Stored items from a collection
------------------------
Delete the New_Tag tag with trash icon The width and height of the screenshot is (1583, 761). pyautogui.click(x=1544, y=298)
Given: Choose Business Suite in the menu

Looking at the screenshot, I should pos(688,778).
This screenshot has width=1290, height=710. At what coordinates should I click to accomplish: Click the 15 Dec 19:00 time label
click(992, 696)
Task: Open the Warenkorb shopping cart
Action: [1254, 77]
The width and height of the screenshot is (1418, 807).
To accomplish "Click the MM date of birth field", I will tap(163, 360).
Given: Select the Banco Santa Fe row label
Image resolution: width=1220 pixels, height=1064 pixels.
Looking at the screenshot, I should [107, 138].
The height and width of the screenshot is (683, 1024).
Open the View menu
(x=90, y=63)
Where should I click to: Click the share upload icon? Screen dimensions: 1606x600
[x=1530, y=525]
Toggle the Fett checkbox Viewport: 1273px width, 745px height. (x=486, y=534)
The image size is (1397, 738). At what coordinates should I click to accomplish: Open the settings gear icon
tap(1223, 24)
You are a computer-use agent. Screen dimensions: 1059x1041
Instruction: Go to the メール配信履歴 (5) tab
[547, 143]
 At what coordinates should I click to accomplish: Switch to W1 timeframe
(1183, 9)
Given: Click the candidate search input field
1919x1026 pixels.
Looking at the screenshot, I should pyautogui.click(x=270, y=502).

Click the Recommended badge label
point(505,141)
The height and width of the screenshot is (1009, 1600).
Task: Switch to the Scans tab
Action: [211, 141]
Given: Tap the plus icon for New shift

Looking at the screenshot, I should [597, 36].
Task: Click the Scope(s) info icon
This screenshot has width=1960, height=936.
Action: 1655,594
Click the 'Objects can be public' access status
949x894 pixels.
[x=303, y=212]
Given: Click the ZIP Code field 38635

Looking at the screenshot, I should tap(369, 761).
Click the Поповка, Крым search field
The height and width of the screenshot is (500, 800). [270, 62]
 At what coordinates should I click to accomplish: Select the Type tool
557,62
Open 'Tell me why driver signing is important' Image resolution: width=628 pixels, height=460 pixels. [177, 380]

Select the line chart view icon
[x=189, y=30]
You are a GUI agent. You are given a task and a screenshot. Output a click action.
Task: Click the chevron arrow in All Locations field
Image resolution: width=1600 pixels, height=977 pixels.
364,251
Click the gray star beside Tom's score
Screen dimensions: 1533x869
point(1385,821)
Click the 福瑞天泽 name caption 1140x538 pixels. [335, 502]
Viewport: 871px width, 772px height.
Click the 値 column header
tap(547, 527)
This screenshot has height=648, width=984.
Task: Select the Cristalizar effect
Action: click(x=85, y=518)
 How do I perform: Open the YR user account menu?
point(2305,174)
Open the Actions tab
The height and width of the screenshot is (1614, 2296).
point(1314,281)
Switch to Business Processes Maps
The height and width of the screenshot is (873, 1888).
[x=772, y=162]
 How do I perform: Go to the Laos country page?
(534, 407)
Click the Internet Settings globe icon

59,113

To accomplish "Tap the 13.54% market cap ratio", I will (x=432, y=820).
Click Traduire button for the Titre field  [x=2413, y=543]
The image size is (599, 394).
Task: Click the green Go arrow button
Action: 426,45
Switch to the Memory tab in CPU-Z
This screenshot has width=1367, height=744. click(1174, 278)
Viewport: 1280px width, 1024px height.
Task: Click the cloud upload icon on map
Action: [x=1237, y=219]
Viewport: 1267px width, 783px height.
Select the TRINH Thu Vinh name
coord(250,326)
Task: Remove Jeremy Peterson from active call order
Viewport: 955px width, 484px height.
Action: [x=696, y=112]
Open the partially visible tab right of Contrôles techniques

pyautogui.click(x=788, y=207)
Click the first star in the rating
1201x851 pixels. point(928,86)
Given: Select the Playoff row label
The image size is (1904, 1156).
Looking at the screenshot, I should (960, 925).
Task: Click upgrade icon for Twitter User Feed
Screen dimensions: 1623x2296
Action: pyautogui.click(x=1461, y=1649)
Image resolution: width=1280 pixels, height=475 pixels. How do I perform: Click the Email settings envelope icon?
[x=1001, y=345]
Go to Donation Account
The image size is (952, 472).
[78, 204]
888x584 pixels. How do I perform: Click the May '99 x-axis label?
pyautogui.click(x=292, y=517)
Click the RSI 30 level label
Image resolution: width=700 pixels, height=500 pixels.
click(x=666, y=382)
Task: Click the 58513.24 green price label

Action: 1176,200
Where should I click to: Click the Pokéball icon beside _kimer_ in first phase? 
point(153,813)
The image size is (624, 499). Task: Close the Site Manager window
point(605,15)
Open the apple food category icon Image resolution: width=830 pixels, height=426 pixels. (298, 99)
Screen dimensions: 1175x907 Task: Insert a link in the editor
------------------------
PROBLEM REQUIREMENTS
One number answers this exercise: the count of lines above in which the word "agent" appears.

OUTPUT FOR THIS TASK
2